L'homme aux dents strictement fonctionnelles disparaît, comme une bulle à savon qui éclate. Puis l'homme à la moustache puissamment évocatrice. Pouf!!! Puis l'homme au nez capable de flairer le mensonge. Pouf!!! Tous les hommes ici présents disparaissent également, les uns après les autres. Même vous et moi disparaissons presque complètement. 

Puis c'est au tour du plancher de marbre de disparaître. Les colonnes imposantes, les tables luxueuses et le luminaire flottant disparaissent à leur tour. La falaise, l'océan et le ciel même disparaissent enfin. Le monde entier est disparu. Il ne reste presque plus rien. Et ce qui reste est si flou, si impalpable et si indéterminé qu'on dirait presque que c'est rien. 

Si l'on fixait ce qui reste assez longtemps, on pourrait peut-être voir apparaître quelque chose d'incomplet, quelque être partiel, que l'on reconnaîtrait presque, pour lequel on éprouverait une nostalgie infinie, et qui disparaîtrait vite, beaucoup trop vite, sans laisser de trace. 

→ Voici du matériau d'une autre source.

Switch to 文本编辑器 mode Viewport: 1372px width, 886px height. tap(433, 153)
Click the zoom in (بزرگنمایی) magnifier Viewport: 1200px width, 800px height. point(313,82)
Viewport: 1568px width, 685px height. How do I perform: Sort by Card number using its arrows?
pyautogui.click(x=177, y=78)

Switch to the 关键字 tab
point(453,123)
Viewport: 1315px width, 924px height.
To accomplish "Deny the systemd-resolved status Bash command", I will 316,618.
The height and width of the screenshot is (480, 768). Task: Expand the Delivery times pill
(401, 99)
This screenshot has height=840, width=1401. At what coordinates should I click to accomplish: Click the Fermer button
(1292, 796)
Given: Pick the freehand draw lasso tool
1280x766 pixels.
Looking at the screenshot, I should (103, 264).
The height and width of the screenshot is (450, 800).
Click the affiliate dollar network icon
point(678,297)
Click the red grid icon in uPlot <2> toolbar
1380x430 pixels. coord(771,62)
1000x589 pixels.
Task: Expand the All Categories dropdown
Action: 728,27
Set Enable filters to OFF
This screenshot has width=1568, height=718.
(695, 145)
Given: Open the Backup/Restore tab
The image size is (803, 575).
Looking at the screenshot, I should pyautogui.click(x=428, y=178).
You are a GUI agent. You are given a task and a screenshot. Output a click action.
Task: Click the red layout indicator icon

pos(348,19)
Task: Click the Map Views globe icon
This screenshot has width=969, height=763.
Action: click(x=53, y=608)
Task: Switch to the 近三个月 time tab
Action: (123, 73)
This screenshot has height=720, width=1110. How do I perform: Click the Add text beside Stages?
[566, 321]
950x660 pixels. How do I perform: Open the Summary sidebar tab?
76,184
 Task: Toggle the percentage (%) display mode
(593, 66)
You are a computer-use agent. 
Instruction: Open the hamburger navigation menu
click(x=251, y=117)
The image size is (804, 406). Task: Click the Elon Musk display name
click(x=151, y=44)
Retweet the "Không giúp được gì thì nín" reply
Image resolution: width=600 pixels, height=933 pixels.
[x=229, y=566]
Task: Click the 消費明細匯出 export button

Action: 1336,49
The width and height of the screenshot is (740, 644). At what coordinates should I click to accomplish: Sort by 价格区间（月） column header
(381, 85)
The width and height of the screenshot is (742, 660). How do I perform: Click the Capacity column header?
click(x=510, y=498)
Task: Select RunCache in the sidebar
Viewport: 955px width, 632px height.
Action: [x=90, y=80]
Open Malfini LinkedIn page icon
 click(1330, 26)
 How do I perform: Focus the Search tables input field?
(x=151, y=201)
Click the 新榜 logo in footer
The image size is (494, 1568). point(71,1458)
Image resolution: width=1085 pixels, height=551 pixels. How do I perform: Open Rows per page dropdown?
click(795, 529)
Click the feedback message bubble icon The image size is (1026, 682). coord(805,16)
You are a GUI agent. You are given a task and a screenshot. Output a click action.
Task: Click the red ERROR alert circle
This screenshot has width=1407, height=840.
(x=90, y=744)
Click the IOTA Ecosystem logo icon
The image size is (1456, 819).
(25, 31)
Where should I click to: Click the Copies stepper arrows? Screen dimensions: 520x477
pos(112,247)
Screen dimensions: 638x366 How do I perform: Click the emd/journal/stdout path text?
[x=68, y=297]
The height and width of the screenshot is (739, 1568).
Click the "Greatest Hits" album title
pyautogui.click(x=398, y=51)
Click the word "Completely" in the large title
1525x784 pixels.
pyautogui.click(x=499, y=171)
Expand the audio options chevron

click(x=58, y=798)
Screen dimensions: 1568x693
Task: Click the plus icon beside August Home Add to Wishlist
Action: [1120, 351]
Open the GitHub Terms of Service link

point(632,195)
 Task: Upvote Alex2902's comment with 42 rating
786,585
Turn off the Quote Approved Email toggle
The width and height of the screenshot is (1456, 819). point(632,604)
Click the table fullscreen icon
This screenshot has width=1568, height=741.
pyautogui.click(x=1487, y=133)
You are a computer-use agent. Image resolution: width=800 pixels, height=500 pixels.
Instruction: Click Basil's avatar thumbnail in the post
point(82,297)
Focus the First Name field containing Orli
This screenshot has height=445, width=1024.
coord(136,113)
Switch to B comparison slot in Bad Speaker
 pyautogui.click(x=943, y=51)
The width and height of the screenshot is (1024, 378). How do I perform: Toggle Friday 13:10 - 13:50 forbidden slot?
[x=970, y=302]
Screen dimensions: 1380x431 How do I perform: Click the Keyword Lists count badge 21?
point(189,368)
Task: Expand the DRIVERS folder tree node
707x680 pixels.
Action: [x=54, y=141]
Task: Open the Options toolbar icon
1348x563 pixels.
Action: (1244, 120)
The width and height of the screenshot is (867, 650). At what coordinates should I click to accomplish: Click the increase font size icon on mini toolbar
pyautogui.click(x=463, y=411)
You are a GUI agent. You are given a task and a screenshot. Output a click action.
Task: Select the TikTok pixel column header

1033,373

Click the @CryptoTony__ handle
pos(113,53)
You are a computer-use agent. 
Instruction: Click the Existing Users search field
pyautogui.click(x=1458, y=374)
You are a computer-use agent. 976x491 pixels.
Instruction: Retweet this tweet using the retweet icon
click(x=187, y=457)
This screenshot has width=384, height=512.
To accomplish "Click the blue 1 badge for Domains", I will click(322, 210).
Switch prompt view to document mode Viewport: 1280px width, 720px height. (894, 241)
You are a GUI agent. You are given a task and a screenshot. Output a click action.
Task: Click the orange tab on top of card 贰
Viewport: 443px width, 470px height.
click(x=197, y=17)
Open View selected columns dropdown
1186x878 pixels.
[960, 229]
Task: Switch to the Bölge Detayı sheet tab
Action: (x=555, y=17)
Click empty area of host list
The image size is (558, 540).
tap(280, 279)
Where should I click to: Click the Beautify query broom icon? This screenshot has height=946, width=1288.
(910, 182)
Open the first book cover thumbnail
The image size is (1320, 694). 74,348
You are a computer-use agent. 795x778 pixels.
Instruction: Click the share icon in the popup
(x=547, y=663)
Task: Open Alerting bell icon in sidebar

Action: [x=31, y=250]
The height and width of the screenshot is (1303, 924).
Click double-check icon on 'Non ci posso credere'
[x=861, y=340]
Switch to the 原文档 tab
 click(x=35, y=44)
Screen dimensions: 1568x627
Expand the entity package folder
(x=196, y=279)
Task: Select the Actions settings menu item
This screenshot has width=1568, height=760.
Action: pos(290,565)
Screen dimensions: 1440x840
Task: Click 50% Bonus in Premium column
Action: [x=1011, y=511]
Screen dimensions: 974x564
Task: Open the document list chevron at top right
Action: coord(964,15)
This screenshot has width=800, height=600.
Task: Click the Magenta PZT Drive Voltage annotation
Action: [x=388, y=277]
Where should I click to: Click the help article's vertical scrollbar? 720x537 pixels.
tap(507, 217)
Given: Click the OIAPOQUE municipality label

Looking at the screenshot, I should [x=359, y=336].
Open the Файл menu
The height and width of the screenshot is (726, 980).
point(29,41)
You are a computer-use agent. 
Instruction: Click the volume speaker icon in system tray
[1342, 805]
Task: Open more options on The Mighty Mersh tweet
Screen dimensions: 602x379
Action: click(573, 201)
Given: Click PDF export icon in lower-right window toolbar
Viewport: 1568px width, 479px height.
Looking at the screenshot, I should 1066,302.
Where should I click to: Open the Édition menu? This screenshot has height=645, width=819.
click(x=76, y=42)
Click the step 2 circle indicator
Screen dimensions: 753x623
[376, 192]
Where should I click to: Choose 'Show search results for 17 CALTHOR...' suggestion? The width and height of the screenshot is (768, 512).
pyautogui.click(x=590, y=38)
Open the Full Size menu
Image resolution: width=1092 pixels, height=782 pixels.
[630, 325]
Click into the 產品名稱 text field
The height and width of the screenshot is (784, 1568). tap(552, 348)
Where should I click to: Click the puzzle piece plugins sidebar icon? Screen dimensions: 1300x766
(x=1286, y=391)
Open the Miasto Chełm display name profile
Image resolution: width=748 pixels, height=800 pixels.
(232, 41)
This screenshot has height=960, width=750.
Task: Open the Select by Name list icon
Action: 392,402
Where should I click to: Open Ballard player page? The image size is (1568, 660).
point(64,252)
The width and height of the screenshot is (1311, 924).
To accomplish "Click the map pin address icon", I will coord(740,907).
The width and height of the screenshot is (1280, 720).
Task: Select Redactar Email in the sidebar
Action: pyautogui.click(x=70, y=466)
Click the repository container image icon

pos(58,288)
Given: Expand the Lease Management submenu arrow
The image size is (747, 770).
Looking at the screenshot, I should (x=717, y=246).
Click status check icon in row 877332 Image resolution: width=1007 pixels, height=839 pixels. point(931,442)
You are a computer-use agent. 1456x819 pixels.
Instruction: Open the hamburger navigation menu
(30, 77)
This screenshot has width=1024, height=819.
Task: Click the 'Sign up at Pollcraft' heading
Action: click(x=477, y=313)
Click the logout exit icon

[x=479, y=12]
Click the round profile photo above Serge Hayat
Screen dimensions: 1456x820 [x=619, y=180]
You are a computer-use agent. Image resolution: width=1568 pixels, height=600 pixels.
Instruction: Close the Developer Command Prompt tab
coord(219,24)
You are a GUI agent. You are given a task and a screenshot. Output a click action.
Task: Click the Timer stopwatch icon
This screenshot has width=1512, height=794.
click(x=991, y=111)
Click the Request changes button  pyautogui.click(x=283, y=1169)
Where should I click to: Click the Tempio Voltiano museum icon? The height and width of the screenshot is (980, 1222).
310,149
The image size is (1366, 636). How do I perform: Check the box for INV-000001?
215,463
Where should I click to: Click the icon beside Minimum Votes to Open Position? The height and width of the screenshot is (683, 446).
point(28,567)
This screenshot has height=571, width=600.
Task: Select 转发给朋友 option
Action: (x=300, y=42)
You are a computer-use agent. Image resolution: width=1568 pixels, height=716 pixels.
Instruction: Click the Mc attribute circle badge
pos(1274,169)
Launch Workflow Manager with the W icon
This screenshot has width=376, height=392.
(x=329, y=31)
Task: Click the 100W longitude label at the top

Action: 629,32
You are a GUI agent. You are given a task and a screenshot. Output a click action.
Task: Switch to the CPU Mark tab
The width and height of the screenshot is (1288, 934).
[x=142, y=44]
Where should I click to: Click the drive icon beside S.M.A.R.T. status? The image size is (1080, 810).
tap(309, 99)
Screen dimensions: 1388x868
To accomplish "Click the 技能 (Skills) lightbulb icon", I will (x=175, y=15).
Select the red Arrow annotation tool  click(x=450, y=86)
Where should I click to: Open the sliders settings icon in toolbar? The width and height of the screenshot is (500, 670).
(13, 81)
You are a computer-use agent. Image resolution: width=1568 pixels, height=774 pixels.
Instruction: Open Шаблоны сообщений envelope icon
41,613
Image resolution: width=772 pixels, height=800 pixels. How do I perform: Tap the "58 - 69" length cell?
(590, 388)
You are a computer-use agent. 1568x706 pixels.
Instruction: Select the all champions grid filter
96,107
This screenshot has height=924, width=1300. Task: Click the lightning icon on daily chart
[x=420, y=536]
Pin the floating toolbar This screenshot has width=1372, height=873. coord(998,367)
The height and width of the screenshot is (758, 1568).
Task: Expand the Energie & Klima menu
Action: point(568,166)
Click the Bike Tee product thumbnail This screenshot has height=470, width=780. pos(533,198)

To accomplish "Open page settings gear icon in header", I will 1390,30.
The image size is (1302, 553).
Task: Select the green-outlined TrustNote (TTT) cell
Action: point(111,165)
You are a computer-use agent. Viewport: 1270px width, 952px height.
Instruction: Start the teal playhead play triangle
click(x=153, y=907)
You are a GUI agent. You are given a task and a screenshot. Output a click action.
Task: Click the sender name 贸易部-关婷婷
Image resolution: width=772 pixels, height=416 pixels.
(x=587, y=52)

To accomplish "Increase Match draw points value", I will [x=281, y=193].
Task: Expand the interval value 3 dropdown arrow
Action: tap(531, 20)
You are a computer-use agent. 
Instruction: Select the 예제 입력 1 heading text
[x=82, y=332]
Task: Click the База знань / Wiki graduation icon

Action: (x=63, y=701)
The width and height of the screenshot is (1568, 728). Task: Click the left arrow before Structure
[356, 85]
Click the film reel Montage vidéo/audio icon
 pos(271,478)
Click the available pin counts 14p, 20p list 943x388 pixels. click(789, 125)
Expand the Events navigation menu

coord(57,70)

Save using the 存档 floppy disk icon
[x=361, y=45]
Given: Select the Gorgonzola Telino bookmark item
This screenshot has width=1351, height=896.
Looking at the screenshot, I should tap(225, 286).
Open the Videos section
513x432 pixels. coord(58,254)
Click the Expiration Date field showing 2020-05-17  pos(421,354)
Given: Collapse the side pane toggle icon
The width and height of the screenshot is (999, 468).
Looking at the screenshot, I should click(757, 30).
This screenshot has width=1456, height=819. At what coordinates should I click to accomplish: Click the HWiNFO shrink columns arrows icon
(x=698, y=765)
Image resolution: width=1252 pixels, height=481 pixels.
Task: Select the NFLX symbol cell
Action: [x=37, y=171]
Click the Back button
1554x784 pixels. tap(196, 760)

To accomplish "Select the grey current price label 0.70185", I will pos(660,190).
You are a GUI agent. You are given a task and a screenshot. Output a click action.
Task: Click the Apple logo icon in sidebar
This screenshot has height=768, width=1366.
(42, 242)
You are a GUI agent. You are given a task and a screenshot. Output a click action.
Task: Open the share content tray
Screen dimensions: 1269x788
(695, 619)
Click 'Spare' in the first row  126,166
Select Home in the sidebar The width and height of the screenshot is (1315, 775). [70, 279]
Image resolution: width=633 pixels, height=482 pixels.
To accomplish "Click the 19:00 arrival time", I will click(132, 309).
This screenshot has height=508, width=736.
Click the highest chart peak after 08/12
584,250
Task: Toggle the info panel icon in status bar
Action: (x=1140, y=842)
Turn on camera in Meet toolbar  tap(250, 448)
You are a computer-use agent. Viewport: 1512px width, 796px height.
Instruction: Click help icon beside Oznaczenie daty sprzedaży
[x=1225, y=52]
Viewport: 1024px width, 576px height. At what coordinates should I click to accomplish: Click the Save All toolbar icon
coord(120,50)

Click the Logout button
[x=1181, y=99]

Nous ne sommes plus là. Nous sommes disparus. J'écris sur mon portable. Vous me lisez sur l'écran de votre ordinateur. Mais quelque chose de nous demeure toujours en ce non-lieu. Où sommes-nous, presque?

Nous sommes au commencement de toute chose. 

Voilà ce que j'aurais préféré pouvoir vous dire à vous tous réunis, assis autour d'un feu de camp, à boire, à rire et à rêver.